Beatrice had left Nuttall Grange a year or more—oh yes, surely more—before Miss Frances's death, Mrs. Ruffles believed. She did not know where the maid had gone. But she had a sister still living in the village, she had added almost as an afterthought.

His grace had called upon the sister, who, once she had recovered from the flusters and the almost incoherent babble that had succeeded them, had been able to inform him that Beatrice had gone away to stay with their aunt and had then married Private Thomas Doyle of the army, whose father had been head groom at Mr. Craddock's estate of Leavenscourt six miles away.
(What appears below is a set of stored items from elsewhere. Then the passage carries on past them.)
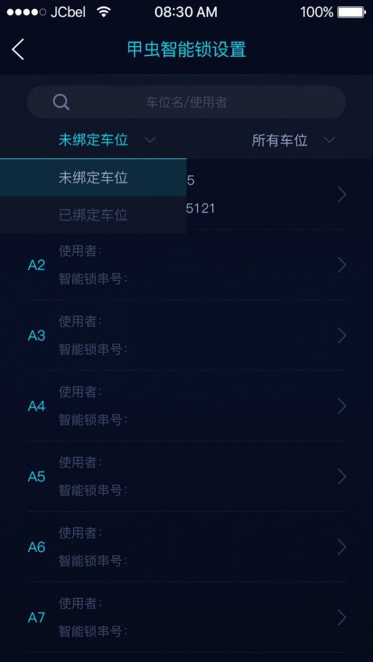Type in the 车位名/使用者 search field

[x=187, y=102]
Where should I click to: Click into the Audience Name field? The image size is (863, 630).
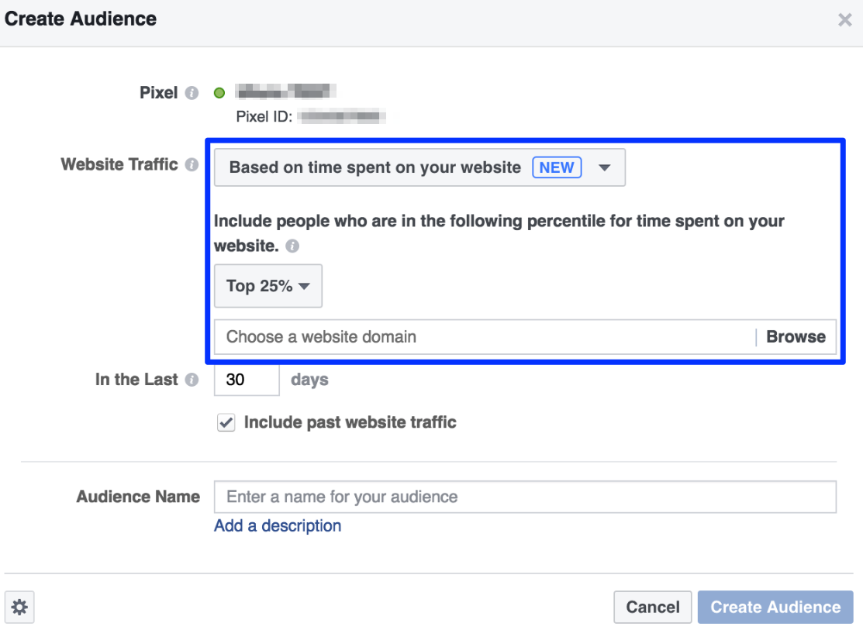525,497
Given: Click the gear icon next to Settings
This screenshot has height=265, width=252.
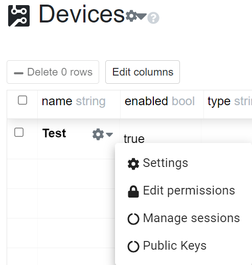Looking at the screenshot, I should pyautogui.click(x=133, y=164).
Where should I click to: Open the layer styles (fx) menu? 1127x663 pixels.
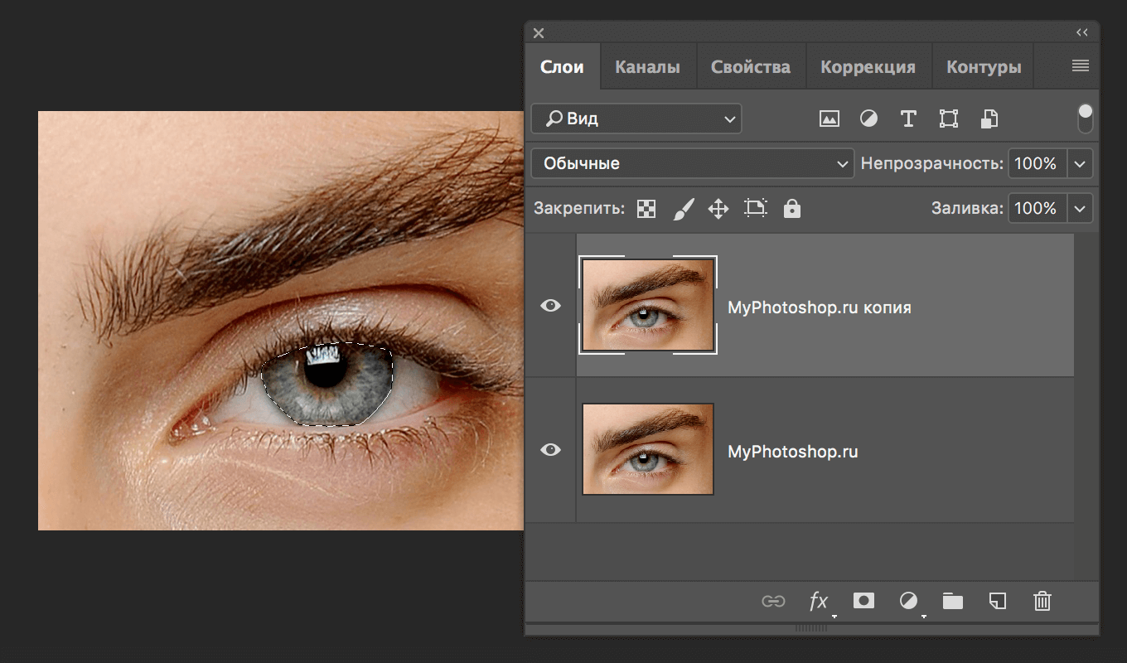pyautogui.click(x=818, y=601)
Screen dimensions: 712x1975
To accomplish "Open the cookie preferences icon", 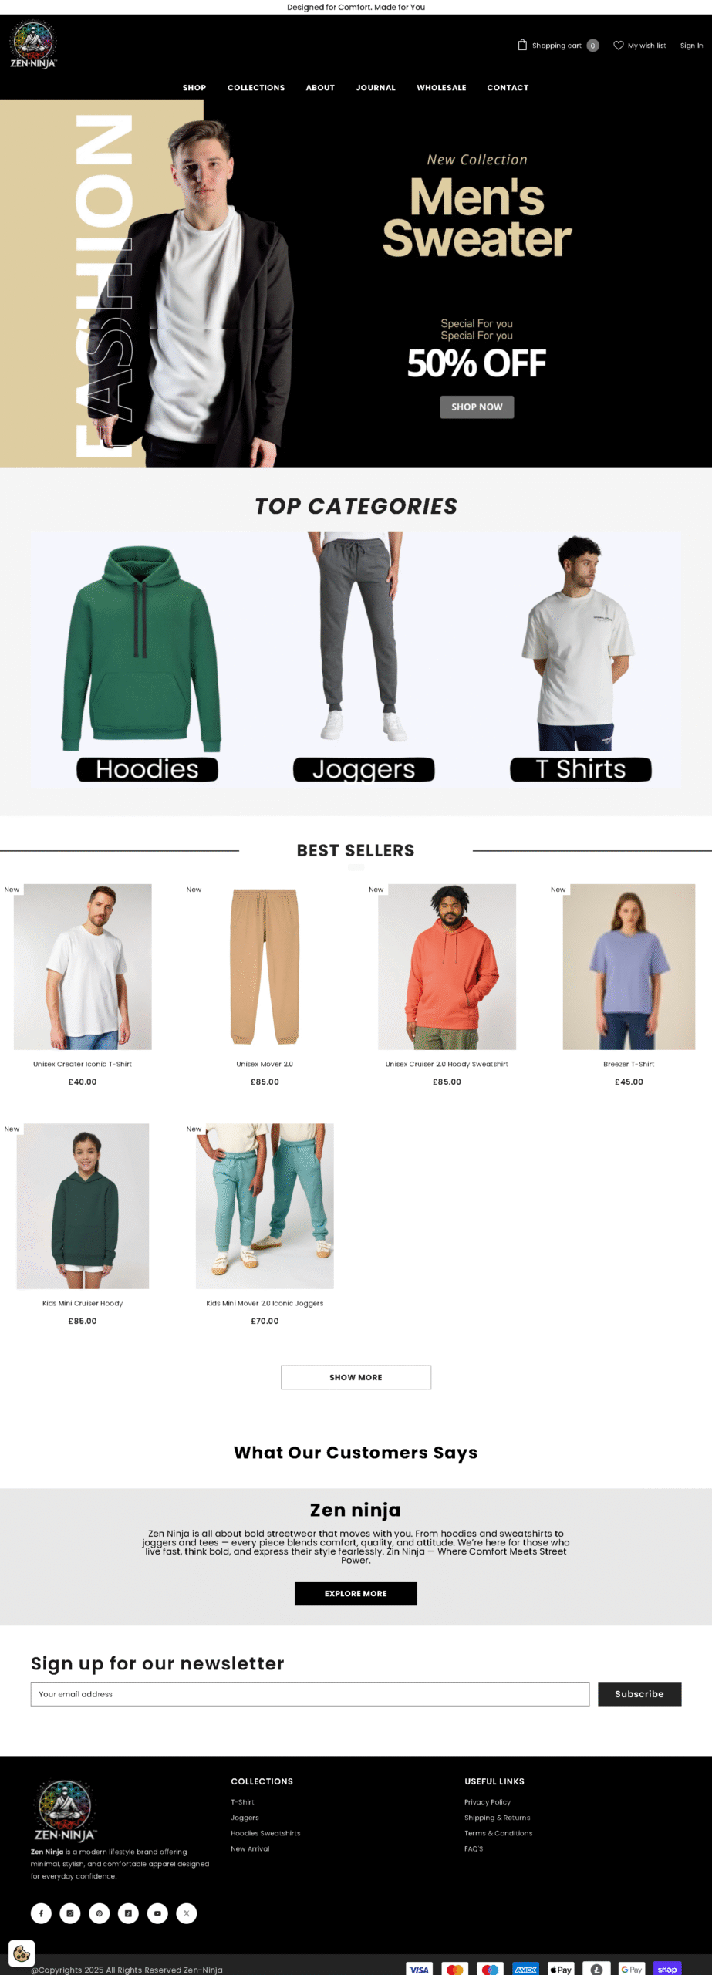I will (22, 1953).
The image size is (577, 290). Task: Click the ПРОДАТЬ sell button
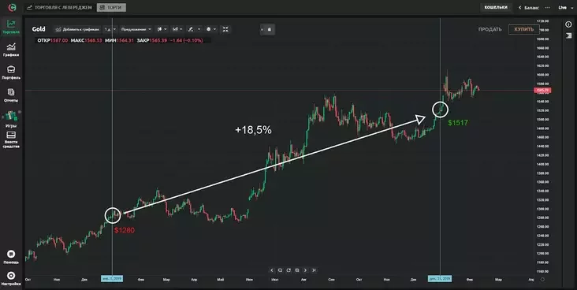coord(490,29)
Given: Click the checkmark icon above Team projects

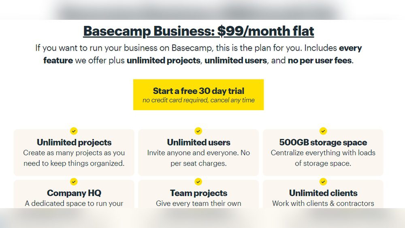Looking at the screenshot, I should (x=198, y=181).
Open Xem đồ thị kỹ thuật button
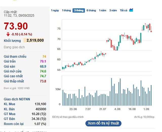 103,123
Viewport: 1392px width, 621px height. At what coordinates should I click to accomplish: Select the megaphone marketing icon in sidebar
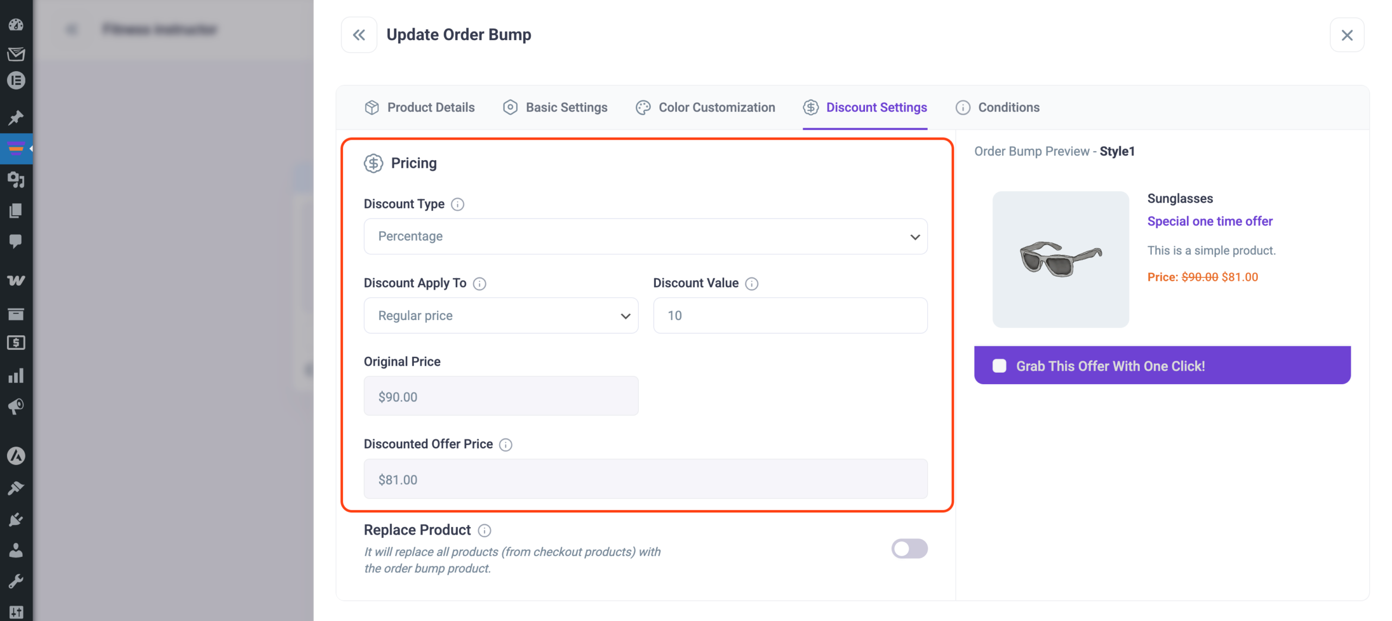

The Doyles had gone to India, where Beatrice had died years ago. She thought Thomas Doyle must be dead by now too. She had never heard of his coming back. Not that he would go to Leavenscourt anyway, she supposed. His dad and his brother were both dead, she had heard.

She had not heard of there having been any children born to Beatrice and Thomas.

She knew nothing of Lily Doyle, whom the Duke of Portfrey now watched intently as she danced a quadrille at the Ashton ball with Freddie Farnhope.

***

Lily was in a daze. She smiled and even conversed. She danced the intricate, newly learned steps without faltering. She coped with all the frightening, dizzying newness of being at a ton ball and of being a full participant. It had not taken her long to realize that she was not merely the anonymous companion of Lady Elizabeth Wyatt, but that everyone knew exactly who she was and had probably known even before her arrival. It had not taken her long, either, to realize that she was not going to be treated with hostility but with an indulgent, avid curiosity.

It was all a challenge, she realized, that Elizabeth had deliberately set her in the belief that she would rise to the occasion. She had not disappointed either Elizabeth or herself, she believed. She had remembered everything she had been taught, and somehow it had all worked. If she had not felt exactly at her ease, she had at least felt in command of herself.